Di Jawa selama abad ke-19 hubungan-hubungan intelektual dengan bangsa Eropa mengakibatkan penulisan beberapa karangan yang ada di luar sastra tradisional. Tujuan menyediakan bahan bacaan yang agak mudah bagi ajaran bahasa jawa yaitu sasi-sasi prosa atas karya klasik dalam penulisan macapat suatu contoh buku karya sastra klasik adalah lampah-lampahipun raden mas arya purwa lelana, karangan M.A. Candra Negara, Bupati Demak, karya ini merupakan kisah perjalanan dari prosa, ditulis dengan gaya jurnalistik dan jelas untuk dunia pendidikan. Contoh-contoh lain tentang karya yang ada di luar tradisi sastra klasik adalah geografi rangga warsita yang ditulis oleh padmawarsita atas anjuran D. Van Hinloopen Labberton. Tidak dapat disangka bahwa ki Padmasusastra-lah yang merupakan tokoh yang terbesar di bidang pengajaran bahasa jawa sekitar tahun 1900, ia memulai kariernya sebagai sekertaris D.F. Van Der Pent, tetapi dengan cepat dapat melampaui majikannya.
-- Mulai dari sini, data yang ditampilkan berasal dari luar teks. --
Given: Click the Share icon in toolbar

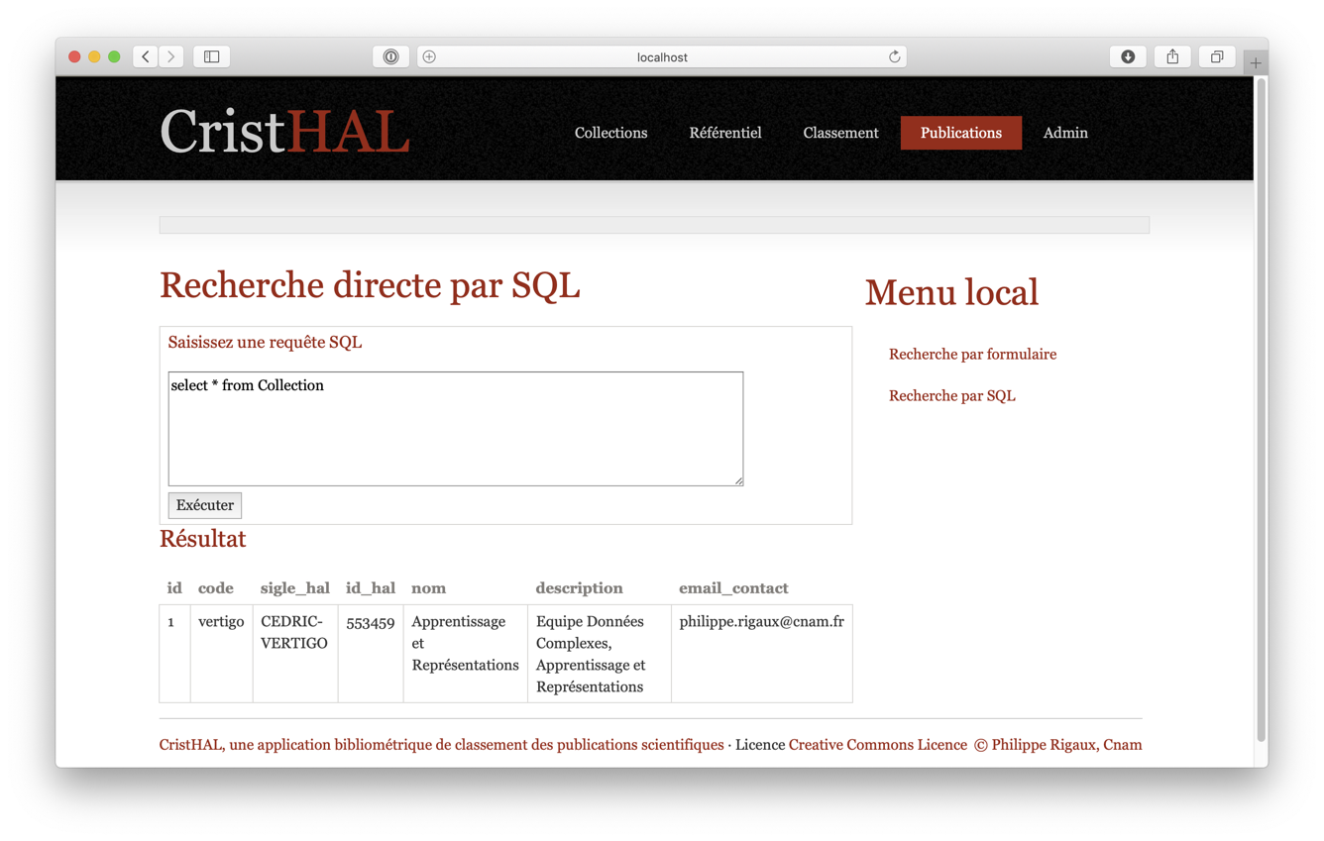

Penulisan nontradisional dari masa awal itu terutama menghasilkan cerita fiksi dengan kecenderungan sesuatu yang jelas dan kisah-kisah perjalanan yang dimaksud sebagai catatan pengalaman istimewa atau cenderung ke arah jurnalisme.novel memang merupakan jenis sastra yang di negeri barat pun melalui periode perkembangan yang sangat panjang. Tradisi penulisan novel yang subur hanya mungkin terjadi bila terdapat sekelompok penulis novel yang berbakat dan kreatif, sejumlah peerbit dan percetakan yang kuat keuangannya yang berjalan dengan lancar dan mungkin yang paling penting dari semuanya itu masyarakat membaca yang cukup luas yang mampu menyisihkan sejumlah uangnya untuk bacaan itu, sehingga secara ekonomis semuanya dapat berjalan. Syarat-syarat ini tidak terpenuhi ketika novel tidak diperkenalkan di Jawa. Kenyataannya, jenis ini baru dapat timbul ketika sebuah badan penerbit yang dimiliki, yaaitu balai pustaka yang juga disebut kantor Voor Volkslecture, telah mulai memberikan pancinga terhadap penulisan cerita yang dapat dipakai sebagai bahan bacaan yang bermanfaat bagi rakyat, serta mengantarkan buku-buku yang dicetaknya itu kepada pembaca, yaitu dengan menaruhnya di perpustakaan-perpustakaan sekolah.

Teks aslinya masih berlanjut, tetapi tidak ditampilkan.